A couple of years ago, there was a statistics bill (2012’s HB 1680) that through legislative legerdemain was converted into a call for a study committee. There was no follow-through. Before that bill was gutted, it was opposed by abortion advocates as being yet another attempt to interfere with women’s reproductive freedom.

Remember that fact when a candidate, party, or policy group warns you that state-level legislation is eroding Roe v. Wade

HB 1502 calls on New Hampshire’s department of health and human services to collect data as suggested (not mandated) by the CDC. Here, from Abortion Surveillance – United States 2010, is the kind of information that the state could consider submitting to the CDC if HB 1502 passes.

  • Maternal age
  • Gestational age (in weeks at time of abortion)
  • Race and ethnicity of mother
  • Method of abortion
  • Marital status
  • Number of previous abortions and live births to the mother
  • Maternal residence

HB 1502 would require DHHS to prepare an annual report to the legislature, and the information would also be available to the public. New Hampshire residents would finally have something other than an abortion provider’s “3% of our services” statement to go by. How many late-term abortions are going on in New Hampshire? How many teens are having multiple abortions? How prevalent are chemical abortions? How many women come to New Hampshire from out-of-state to get abortions? Is abortion having a disproportionate impact in minority communities? Let’s get more than a hint. Let’s find out.
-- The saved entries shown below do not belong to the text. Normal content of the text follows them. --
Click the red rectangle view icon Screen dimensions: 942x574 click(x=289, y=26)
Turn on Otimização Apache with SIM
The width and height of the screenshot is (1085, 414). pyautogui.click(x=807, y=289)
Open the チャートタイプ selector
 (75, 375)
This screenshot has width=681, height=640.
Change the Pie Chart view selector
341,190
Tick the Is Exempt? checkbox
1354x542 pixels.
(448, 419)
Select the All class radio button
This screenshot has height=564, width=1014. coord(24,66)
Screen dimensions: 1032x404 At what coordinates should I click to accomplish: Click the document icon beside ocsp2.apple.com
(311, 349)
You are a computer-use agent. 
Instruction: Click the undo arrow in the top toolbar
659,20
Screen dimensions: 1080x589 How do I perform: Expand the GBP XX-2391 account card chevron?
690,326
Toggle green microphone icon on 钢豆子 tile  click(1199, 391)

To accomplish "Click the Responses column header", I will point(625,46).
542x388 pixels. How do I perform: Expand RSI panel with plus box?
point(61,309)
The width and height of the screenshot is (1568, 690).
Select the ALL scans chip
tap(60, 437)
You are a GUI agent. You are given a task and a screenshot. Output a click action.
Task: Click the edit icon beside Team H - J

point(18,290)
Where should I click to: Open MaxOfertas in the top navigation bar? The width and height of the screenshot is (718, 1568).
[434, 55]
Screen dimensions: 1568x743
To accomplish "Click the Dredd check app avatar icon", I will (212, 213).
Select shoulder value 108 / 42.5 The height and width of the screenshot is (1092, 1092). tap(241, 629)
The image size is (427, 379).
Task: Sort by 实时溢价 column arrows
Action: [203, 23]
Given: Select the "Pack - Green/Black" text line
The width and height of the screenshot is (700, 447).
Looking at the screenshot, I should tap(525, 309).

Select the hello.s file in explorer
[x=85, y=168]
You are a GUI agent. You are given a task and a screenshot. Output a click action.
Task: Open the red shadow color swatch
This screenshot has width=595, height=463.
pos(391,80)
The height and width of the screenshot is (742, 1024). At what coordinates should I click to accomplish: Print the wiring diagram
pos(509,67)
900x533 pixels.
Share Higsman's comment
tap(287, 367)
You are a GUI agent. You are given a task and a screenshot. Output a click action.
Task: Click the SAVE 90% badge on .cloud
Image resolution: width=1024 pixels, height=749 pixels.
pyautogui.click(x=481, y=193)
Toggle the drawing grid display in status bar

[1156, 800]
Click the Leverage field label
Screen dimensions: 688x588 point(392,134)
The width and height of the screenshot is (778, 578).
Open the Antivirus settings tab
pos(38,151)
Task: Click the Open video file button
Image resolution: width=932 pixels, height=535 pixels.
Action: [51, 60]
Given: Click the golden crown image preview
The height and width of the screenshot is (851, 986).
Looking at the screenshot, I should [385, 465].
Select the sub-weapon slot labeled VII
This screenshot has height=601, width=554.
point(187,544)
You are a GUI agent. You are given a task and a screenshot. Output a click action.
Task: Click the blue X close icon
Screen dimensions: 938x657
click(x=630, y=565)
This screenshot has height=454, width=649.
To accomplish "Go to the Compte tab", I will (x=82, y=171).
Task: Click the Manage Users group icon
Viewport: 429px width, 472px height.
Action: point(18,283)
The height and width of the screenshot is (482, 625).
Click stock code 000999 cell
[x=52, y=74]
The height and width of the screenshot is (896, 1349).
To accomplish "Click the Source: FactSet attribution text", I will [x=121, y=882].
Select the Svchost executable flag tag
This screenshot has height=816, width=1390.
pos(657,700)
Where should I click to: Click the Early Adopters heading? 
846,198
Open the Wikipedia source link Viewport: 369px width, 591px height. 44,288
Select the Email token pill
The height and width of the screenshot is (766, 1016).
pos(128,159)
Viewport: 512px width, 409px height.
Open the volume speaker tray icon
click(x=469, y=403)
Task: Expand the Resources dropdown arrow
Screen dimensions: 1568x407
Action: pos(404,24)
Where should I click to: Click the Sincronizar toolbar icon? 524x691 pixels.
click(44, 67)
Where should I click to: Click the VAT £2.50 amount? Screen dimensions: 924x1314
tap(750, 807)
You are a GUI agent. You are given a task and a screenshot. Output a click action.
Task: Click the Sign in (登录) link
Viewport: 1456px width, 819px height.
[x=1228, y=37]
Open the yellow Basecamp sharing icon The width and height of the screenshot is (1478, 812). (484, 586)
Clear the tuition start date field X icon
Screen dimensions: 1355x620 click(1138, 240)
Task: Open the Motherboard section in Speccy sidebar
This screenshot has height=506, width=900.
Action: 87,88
While we’re at it, let’s find out who comes out to the committee hearing to oppose the bill.

What we would not learn under the terms of HB 1502 is how many women endure injury, illness or death as a result of abortion. It will be enough of a struggle for now in New Hampshire to get a bill that grants the public a simple right to know how many abortions are done each year.

Thursday, 9:15: will you be there?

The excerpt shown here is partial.